WORK TO BE COMPLETED:
Nothing but the lines below from the one that contains "Task: Choose 门禁不通过，可入库但不能下载 radio option" through the one that contains "Screen dimensions: 1216x834" should be retyped, exactly and including both ends. Do not include pictures.

'''

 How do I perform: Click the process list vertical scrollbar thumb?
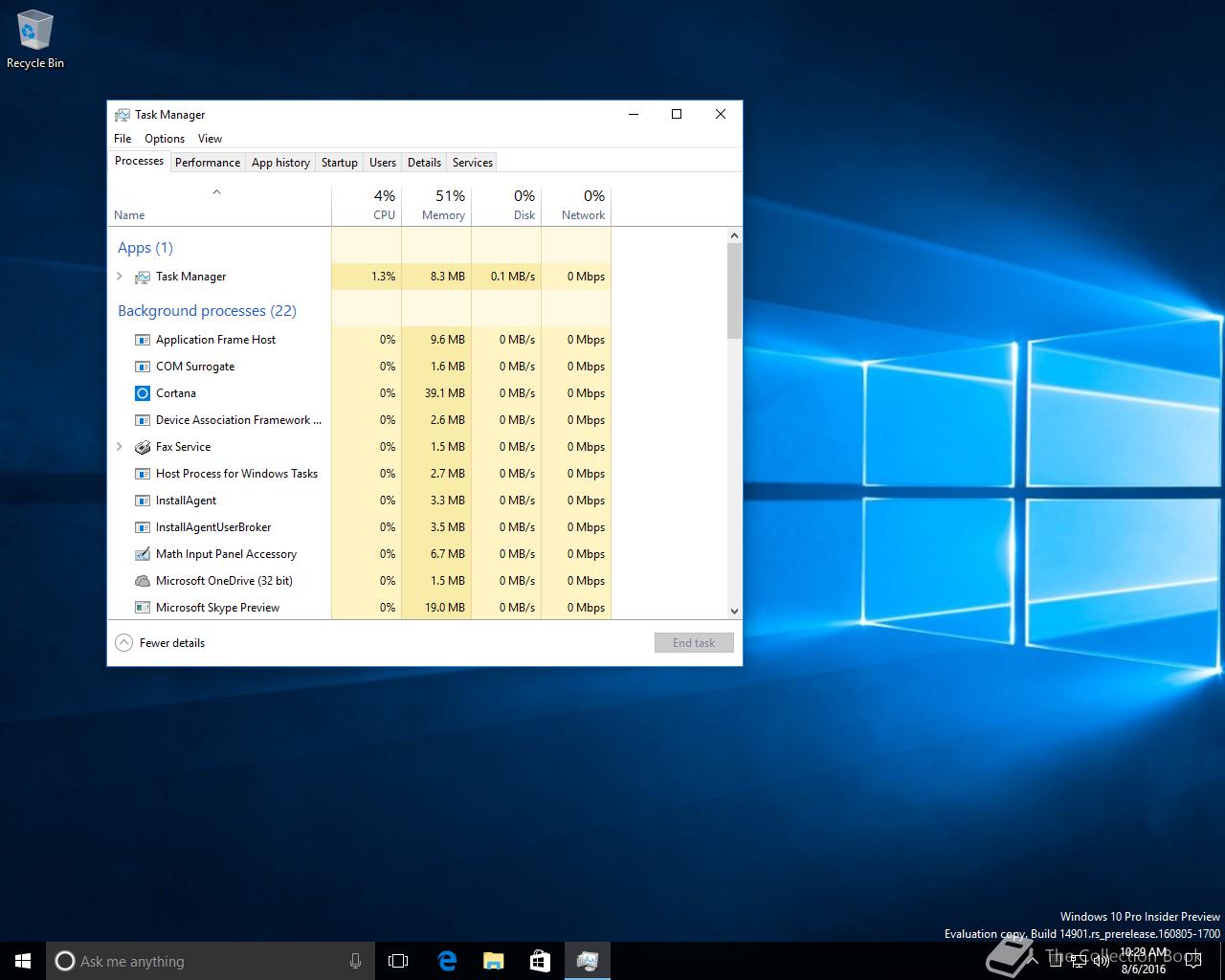[x=734, y=290]
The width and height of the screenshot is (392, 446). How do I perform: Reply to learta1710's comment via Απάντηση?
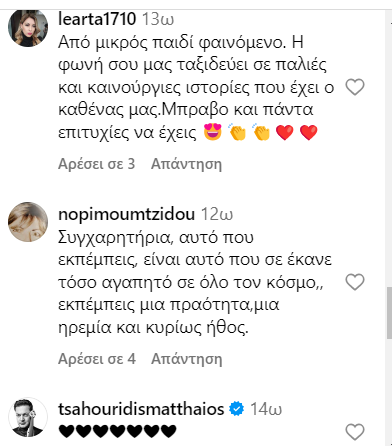pos(186,164)
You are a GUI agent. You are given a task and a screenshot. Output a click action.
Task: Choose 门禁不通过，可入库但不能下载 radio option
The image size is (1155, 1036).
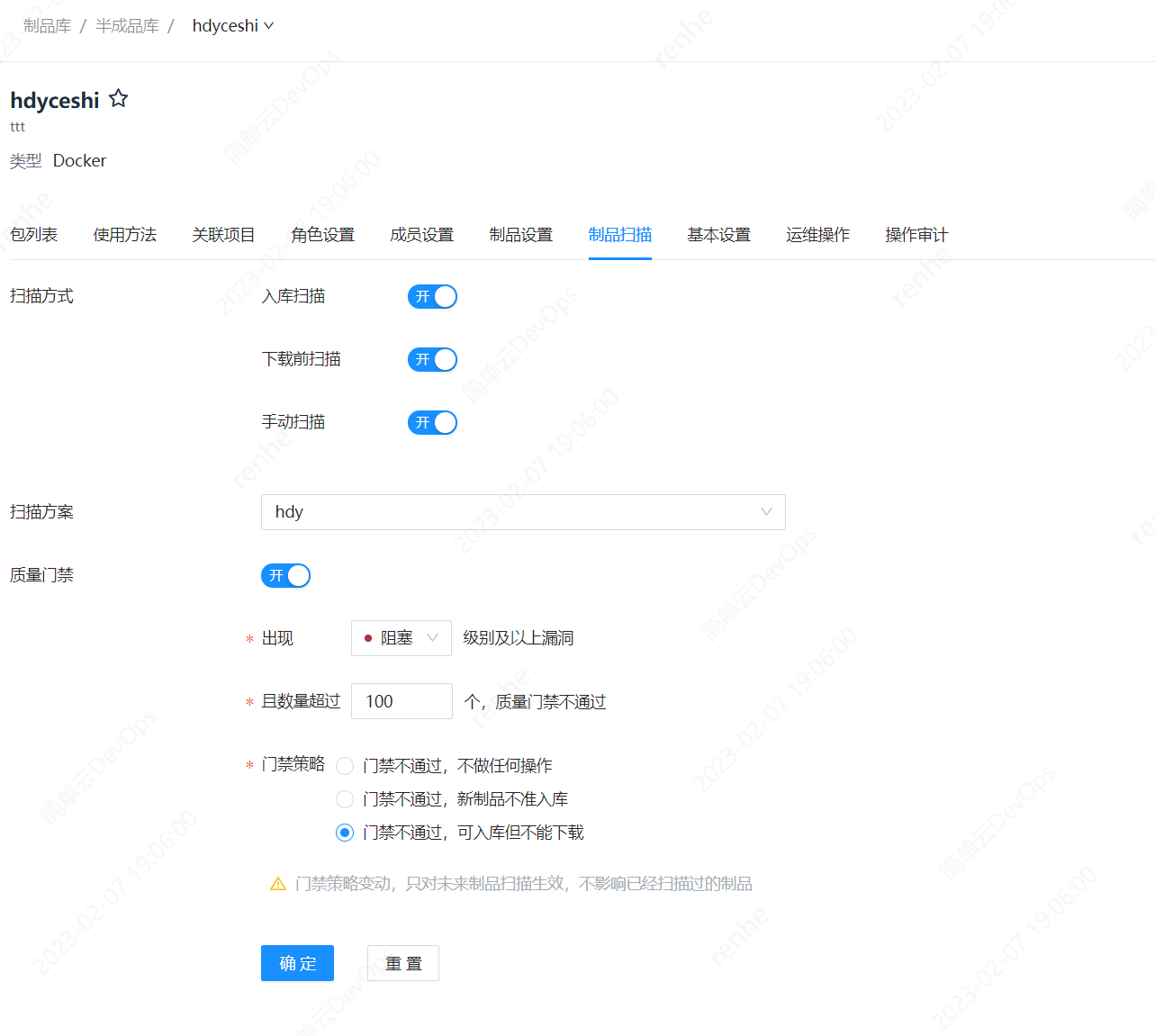pos(345,833)
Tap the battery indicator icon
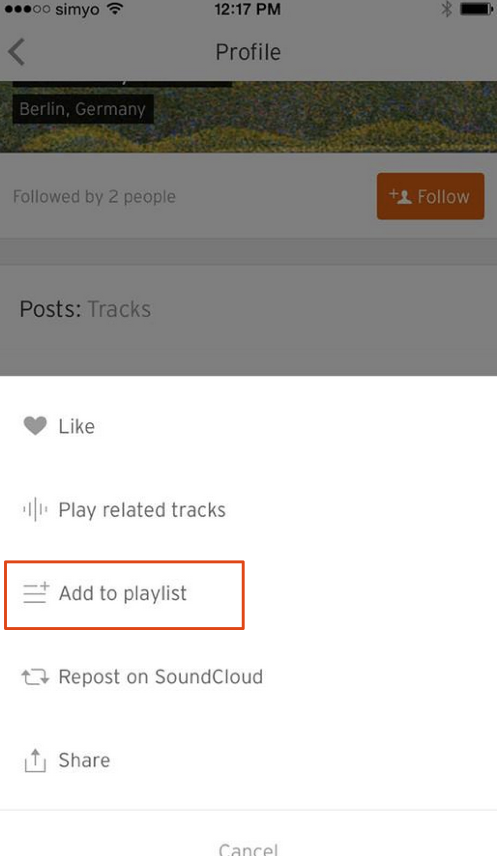This screenshot has width=497, height=856. (x=477, y=9)
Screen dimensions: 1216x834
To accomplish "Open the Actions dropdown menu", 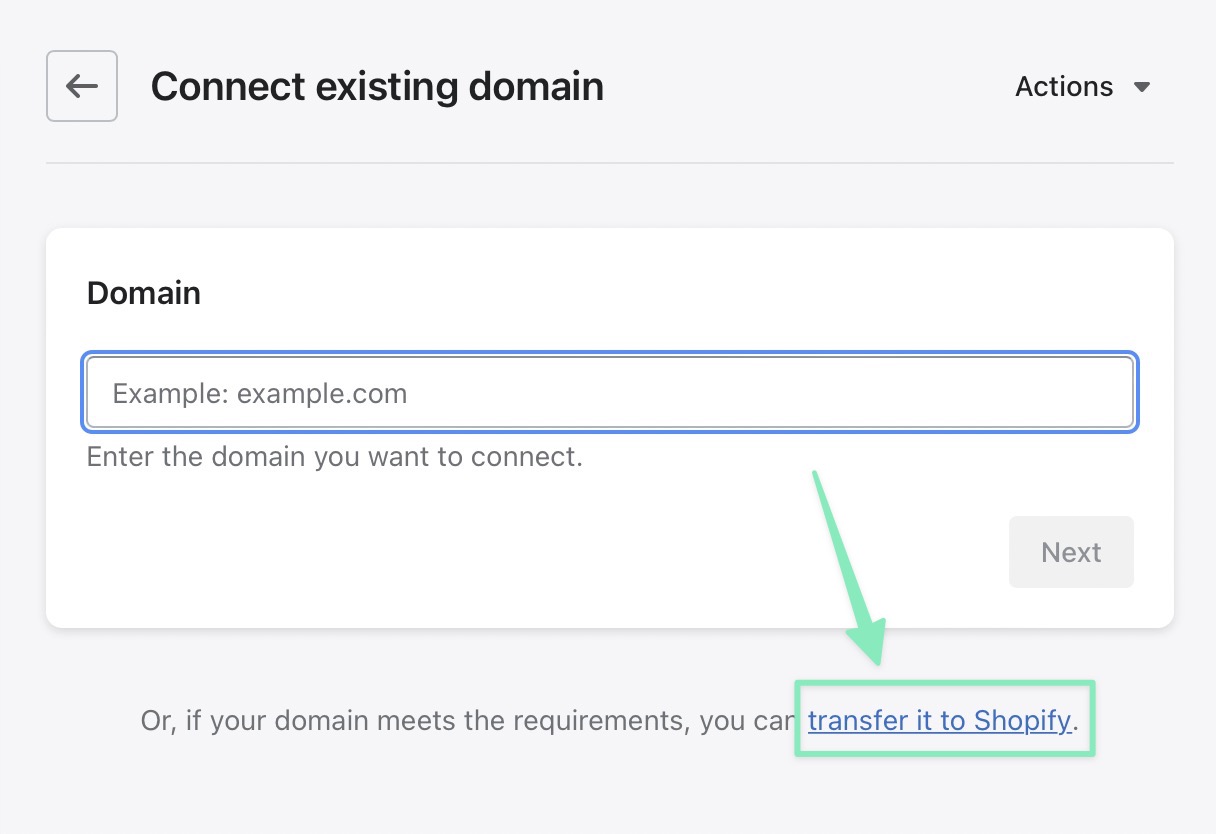I will click(1064, 87).
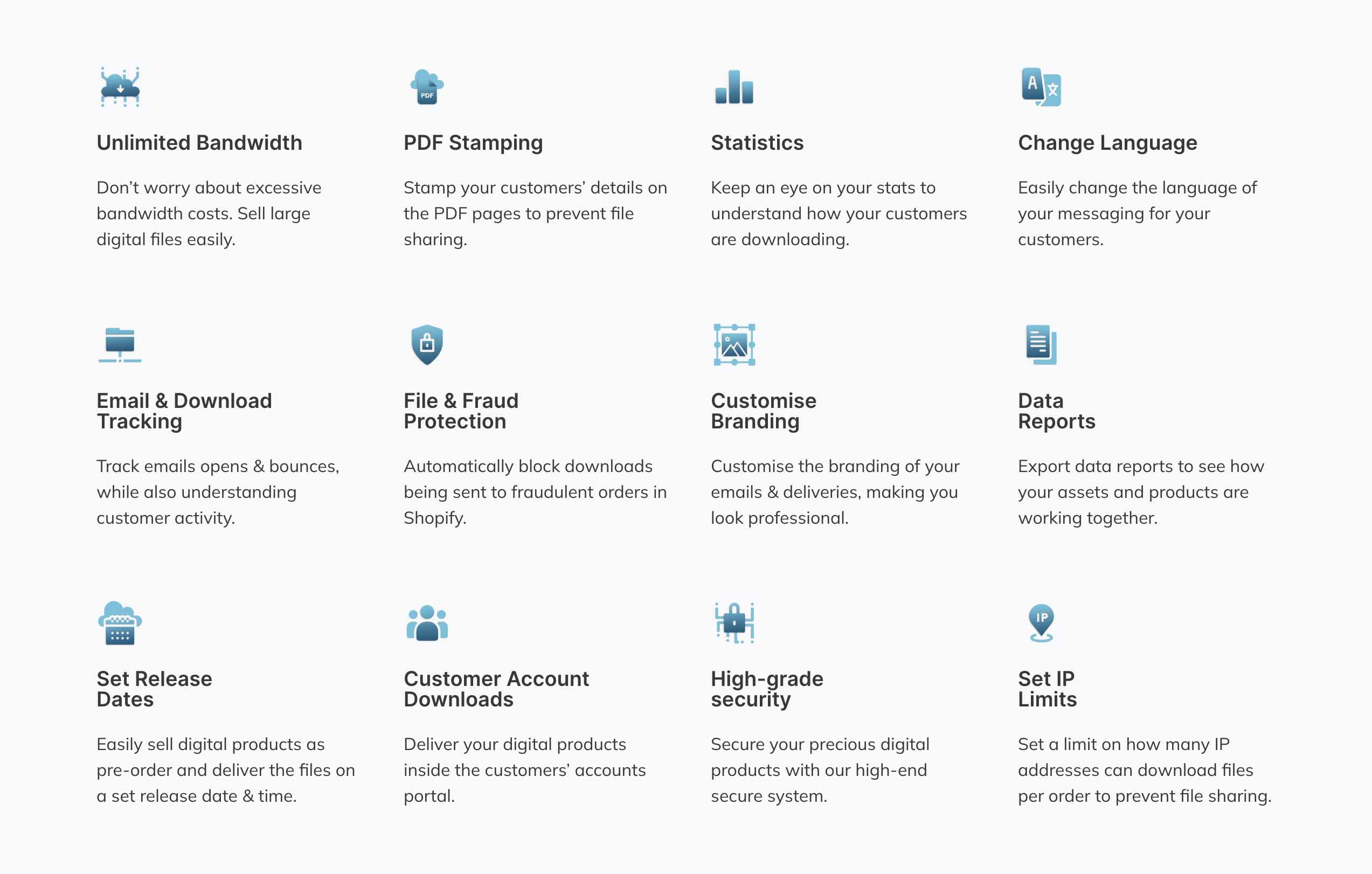Click the Email & Download Tracking folder icon

coord(120,345)
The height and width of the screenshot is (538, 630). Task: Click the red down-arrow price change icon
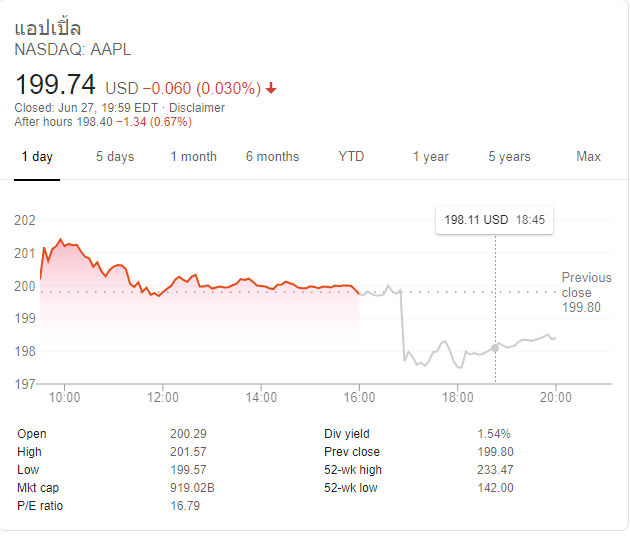coord(271,88)
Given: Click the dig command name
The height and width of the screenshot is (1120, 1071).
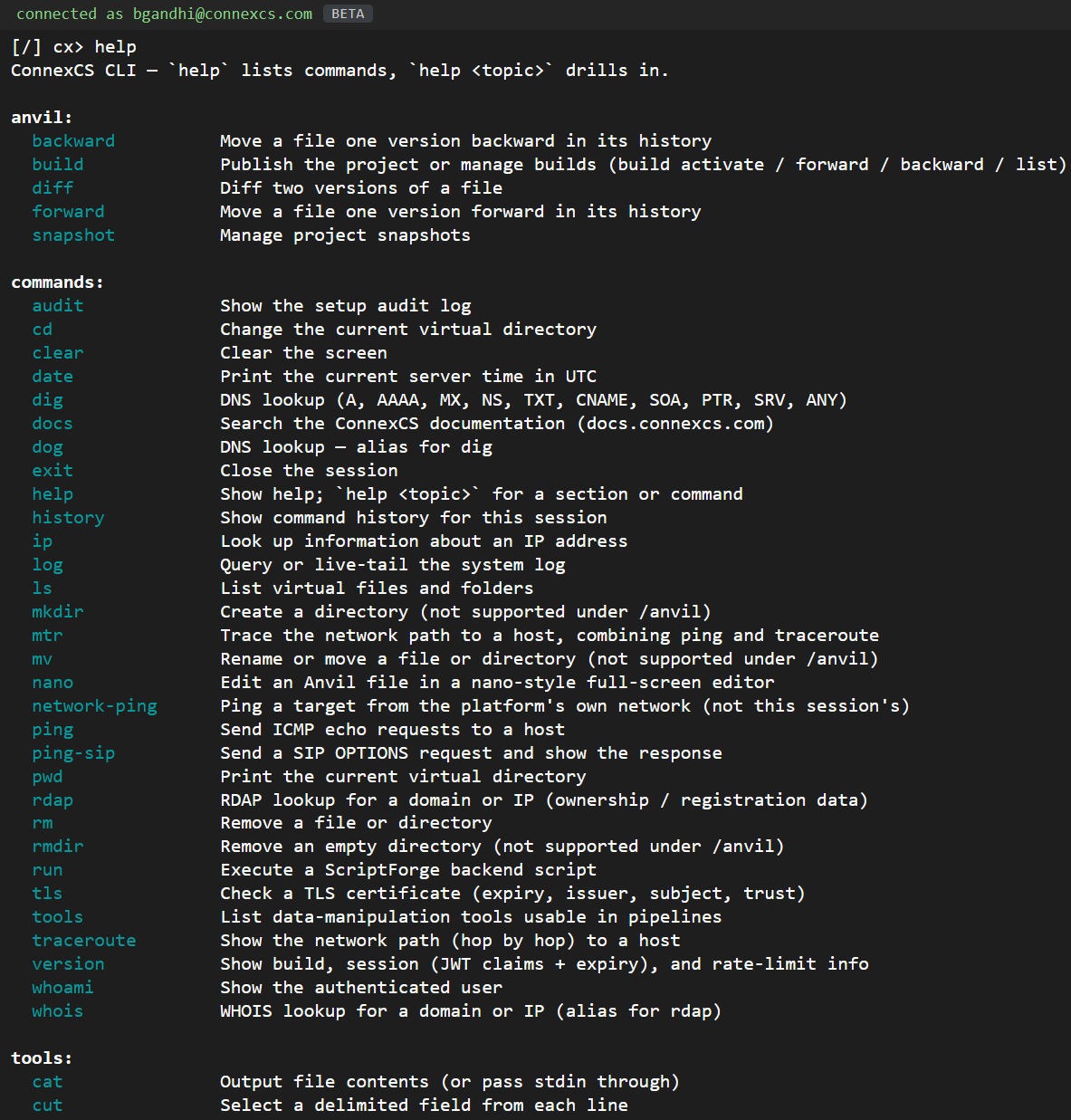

'''

SOLUTION:
Task: Choose 门禁不通过，可入库但不能下载 radio option
The image size is (1155, 1036).
pos(345,833)
Tap the battery indicator icon
This screenshot has width=497, height=856. (x=477, y=9)
Screen dimensions: 1216x834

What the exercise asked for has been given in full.